Alternative accommodation cover is a part of your policy that comes into play if your property suddenly becomes uninhabitable as a result of an issue such as flooding, fire, subsidence or damage caused by a storm.
It means that your policy provider will help find you alternative accommodation and pay costs, so you're not left homeless while the problem is sorted out.
Some home or building insurance policies include alternative accommodation cover, while in other cases you'll need to have it added separately.
It's always worth checking to make sure you have it just in case you ever need it. If you own property that you rent out to tenants on a short-term, long-term or holiday home basis, it's worth checking if your landlord insurance policy covers alternative accommodation.
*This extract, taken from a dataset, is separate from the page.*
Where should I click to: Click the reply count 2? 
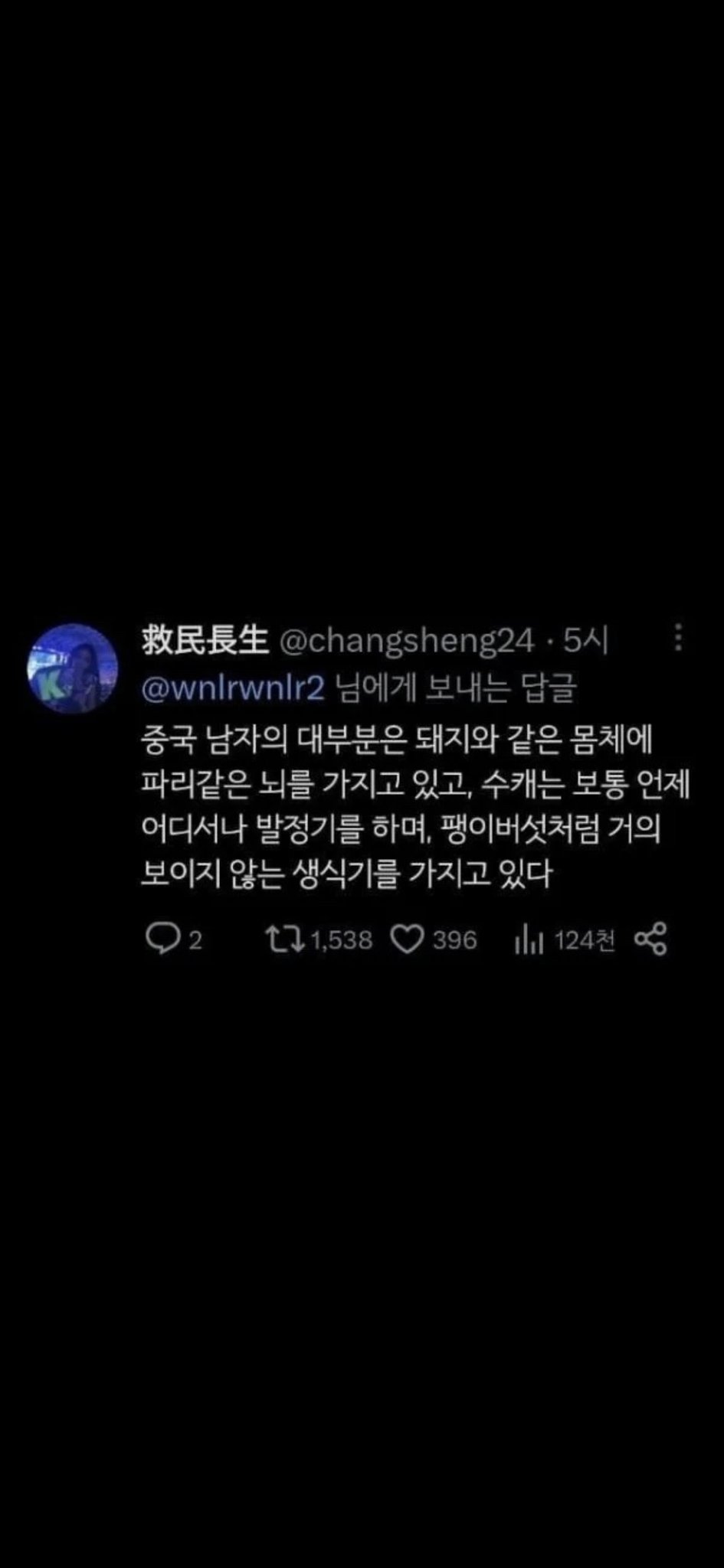point(195,940)
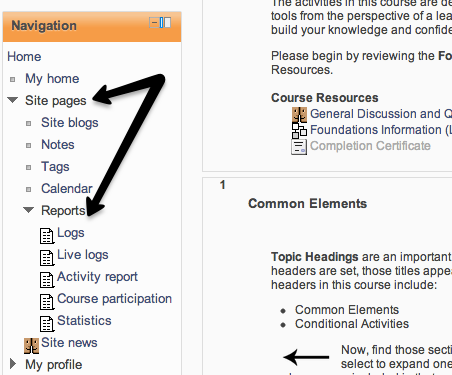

Depending on what contract you have with your tenants, you may be required to provide alternative living arrangements in the event of emergency. So without an insurance policy, it could be costly.
READ MORE: Landlord and tenant responsibilities
What's defined as uninhabitable conditions?
For a home to be classed as having uninhabitable conditions it usually means that it's either structurally damaged or it's lacking the essentials needed for daily living, such as:
Heating (especially in the winter)
Sanitary facilities, such as toilets, showers or baths
If you're unsure of exactly how your policy provider defines uninhabitable conditions - and sometimes definitions can vary - then check the terms and conditions of your specific policy.
When can I claim for alternative accommodation?
Before you're able to use your alternative accommodation cover, an independent loss adjuster will be sent to your home to look at the damage and the effects it's had on your living conditions.
They'll have a thorough look at the property and will report back their findings to your insurer.
If they decide your house is uninhabitable and you need to move out for a few days, weeks or months until necessary work has been completed, your claim can continue to be processed.
If your home still has all the essentials in place, the adjuster may suggest it's okay for you to continue living there.
Although it can be upsetting and disruptive to your routine, if repairs aren't going to take too long, it can be less upheaval for you and your family to stay in the property while it's sorted out.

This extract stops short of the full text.